[BioRuby] GSOC

Mon May 12 19:48:44 UTC 2014

> I think it is better to stick to storing data in a row wise fashion (by
> variant, SNP, record).
>
> Queries are typically row based. Speedy parallel processing will be
possible
> when all rows are independent of each other.

That is what I meant in the example. The collection containing the
actual records, MYPIGS in this case, is composed of 1 object per record.
Each object is keyed by 'CHROM-POS' and contains the information you find
in a row of a VCF file, with some fields multiplexed in case of multiple
VCF files.
If new samples are added to a particular collection at a later point in
time, each
object is updated if the new data's coordinates coincide (meaning that
there will
always be only 1 object per chromosome-position).

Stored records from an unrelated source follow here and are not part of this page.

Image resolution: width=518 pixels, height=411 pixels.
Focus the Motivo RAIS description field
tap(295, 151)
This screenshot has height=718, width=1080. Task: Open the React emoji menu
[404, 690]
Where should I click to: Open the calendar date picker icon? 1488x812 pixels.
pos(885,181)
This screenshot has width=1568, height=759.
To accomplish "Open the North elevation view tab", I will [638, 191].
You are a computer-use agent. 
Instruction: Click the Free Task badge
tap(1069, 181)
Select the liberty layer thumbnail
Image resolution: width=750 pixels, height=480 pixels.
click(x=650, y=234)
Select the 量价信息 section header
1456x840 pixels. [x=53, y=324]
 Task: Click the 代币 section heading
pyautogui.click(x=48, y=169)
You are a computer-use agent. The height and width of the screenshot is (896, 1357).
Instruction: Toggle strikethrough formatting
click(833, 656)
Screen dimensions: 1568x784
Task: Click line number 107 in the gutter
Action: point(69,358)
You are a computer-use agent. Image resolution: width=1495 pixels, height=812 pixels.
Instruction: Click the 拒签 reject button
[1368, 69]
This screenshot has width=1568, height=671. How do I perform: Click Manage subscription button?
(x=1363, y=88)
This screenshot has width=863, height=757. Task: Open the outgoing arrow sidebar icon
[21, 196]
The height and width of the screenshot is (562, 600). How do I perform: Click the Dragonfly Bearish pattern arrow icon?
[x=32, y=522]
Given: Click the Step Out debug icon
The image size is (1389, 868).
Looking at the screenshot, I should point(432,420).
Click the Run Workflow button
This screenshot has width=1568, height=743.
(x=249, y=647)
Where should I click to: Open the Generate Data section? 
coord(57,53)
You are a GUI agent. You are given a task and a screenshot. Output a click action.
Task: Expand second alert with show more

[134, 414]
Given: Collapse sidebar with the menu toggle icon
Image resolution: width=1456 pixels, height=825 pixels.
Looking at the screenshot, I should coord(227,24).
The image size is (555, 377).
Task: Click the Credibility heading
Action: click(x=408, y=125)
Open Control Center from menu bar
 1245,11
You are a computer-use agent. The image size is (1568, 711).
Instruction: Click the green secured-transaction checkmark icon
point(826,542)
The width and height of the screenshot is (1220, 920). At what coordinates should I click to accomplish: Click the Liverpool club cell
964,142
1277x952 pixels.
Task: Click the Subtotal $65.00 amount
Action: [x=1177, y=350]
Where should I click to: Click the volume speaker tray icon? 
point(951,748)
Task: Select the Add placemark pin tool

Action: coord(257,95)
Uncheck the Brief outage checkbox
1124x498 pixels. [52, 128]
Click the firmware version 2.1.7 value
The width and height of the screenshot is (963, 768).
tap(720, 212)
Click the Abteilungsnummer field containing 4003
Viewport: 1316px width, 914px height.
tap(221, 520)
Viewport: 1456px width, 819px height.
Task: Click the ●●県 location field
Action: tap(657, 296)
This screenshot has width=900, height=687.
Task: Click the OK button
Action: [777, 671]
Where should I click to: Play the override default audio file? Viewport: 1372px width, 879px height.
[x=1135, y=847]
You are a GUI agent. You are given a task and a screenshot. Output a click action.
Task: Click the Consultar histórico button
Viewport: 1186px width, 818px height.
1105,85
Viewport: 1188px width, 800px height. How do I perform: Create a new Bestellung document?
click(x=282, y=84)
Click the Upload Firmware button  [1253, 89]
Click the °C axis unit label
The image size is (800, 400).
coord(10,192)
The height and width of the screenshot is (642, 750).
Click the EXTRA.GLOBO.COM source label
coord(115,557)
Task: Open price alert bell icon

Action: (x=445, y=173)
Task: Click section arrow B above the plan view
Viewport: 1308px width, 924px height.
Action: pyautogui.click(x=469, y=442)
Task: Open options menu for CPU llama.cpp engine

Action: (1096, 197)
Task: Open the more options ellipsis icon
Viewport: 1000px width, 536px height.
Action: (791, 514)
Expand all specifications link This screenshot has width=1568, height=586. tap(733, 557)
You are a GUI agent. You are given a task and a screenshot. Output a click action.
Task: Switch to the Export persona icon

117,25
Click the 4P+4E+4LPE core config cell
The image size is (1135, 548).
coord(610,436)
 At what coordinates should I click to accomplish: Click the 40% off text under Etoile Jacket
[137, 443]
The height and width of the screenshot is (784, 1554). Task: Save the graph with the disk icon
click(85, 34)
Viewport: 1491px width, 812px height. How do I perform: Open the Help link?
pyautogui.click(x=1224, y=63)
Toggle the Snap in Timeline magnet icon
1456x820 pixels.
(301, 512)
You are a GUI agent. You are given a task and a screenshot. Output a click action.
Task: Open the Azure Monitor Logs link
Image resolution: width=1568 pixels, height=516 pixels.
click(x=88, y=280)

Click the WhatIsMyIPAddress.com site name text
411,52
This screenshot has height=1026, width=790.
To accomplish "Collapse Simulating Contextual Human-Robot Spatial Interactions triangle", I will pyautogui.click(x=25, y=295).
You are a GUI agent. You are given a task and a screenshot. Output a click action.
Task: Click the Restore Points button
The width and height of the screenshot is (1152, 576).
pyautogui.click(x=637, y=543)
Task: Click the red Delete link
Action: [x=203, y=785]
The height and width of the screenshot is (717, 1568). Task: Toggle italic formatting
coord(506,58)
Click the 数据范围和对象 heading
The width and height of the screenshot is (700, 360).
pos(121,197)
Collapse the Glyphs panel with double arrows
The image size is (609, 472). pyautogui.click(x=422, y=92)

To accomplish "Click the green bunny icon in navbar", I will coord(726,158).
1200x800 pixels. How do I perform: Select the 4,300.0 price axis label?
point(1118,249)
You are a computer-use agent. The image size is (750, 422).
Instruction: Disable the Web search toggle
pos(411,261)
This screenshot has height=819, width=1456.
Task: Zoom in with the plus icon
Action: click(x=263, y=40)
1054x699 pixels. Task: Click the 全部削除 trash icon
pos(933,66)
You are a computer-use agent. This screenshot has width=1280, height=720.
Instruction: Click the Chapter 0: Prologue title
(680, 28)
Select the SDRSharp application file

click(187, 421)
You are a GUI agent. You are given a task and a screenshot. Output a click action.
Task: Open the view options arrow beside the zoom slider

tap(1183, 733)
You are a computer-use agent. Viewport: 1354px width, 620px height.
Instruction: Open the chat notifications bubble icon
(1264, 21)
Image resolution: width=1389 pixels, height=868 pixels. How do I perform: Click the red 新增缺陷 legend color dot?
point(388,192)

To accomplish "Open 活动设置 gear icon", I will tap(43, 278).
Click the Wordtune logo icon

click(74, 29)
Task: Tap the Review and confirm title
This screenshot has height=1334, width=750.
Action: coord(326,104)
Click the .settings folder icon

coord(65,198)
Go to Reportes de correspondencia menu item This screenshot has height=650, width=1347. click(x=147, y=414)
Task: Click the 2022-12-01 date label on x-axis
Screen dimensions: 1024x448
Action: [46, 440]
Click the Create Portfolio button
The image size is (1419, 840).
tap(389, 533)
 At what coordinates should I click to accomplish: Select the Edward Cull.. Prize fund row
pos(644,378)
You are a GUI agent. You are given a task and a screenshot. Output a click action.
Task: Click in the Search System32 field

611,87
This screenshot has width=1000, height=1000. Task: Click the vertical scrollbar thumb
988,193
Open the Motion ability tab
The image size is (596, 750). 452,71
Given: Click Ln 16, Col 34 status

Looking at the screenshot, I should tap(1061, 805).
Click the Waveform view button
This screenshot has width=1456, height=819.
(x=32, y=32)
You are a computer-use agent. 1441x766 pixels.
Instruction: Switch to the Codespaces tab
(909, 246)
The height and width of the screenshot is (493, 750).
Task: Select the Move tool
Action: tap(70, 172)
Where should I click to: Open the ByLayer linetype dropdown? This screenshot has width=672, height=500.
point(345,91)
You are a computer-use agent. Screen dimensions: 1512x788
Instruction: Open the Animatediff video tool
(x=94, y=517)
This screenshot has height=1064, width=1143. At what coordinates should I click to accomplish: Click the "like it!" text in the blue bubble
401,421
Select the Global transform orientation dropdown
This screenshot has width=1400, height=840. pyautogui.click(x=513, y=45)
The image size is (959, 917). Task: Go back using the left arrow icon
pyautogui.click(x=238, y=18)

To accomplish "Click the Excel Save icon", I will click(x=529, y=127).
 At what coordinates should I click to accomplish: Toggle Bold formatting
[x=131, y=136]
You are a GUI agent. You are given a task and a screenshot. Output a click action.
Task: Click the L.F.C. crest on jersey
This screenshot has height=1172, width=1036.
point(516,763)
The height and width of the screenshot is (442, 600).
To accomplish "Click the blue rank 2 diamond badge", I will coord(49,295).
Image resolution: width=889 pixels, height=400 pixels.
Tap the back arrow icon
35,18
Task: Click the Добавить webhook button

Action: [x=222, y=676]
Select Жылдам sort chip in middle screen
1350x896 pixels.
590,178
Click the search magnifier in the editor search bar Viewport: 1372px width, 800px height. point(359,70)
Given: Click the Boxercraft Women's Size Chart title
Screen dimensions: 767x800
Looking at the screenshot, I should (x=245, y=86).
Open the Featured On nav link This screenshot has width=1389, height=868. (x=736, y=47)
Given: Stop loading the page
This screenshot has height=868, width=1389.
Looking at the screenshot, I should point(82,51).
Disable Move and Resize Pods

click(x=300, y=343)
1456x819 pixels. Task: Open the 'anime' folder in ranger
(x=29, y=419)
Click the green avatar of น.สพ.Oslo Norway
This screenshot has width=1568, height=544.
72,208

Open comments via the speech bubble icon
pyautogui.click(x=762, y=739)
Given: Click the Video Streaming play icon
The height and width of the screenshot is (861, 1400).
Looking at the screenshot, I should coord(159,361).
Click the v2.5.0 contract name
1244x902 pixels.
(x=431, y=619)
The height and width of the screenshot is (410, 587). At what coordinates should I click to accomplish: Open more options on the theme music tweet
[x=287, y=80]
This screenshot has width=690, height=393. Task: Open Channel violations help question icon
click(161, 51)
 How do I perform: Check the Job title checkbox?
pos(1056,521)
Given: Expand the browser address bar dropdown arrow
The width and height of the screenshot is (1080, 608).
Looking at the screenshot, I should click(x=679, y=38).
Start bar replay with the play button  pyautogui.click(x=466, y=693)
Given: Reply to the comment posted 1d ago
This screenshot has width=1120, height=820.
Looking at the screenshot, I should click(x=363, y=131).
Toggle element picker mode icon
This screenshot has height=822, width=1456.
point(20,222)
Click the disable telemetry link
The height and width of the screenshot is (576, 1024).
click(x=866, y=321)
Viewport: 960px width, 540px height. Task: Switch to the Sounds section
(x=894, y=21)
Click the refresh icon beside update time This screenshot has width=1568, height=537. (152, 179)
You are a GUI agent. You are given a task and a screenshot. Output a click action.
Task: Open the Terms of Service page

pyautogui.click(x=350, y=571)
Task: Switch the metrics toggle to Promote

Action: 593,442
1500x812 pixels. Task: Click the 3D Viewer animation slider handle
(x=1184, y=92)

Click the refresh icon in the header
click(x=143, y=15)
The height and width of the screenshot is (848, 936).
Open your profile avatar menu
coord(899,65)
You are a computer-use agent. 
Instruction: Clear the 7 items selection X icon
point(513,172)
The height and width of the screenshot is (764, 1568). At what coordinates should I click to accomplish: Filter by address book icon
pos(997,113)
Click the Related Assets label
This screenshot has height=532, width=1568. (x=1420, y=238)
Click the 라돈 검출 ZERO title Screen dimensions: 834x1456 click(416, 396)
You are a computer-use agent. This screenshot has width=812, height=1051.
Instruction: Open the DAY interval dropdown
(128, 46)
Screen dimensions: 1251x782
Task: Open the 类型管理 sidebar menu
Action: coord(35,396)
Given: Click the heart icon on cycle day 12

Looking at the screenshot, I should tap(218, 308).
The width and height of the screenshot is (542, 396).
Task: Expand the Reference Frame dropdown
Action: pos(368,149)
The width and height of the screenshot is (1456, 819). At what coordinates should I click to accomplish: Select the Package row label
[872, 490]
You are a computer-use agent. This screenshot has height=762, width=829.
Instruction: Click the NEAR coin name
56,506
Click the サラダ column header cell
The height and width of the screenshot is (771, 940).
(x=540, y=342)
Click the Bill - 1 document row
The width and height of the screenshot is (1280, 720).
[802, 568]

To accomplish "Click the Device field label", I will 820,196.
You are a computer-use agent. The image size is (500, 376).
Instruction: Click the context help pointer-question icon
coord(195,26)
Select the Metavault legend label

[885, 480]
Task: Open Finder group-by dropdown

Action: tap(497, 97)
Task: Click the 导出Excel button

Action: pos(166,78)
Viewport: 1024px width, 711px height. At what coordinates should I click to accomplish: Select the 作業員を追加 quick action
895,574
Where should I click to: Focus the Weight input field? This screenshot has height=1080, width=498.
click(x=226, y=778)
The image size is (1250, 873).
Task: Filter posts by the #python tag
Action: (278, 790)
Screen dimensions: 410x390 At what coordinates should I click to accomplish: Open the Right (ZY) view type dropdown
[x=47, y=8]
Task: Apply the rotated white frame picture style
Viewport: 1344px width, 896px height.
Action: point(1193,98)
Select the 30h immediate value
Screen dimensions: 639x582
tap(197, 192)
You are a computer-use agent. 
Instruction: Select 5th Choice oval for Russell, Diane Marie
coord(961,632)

VCF FILES and SAMPLES are separated tables/collections used to store
metadata.
Either you misread my example or I completely misunderstood your objection.

Regarding the ref, then I really have no idea what your use-case would be.
I've been asked to support the possibility of displaying the results of
queries
as a VCF file (somewhat mimicking vcf-merge), which seems an agreeable
feature. To do that I must keep all the data of each file to make sure the
merged solution makes sense (for example different files might have
different
quality or depth for the same record and the merged result should be a
user-defined
composition of each value).

Uhmm... while I was writing this reply I think I got why you don't care
about the
partial information that the REF field yields: unless you know all the
reference
genomes in their entirety you're going to miss all rows where each sample
has
the same genotype that its reference has (basically "missing" records)
potentially
resulting in a lot of false-negatives.

If that's the case then you're totally right.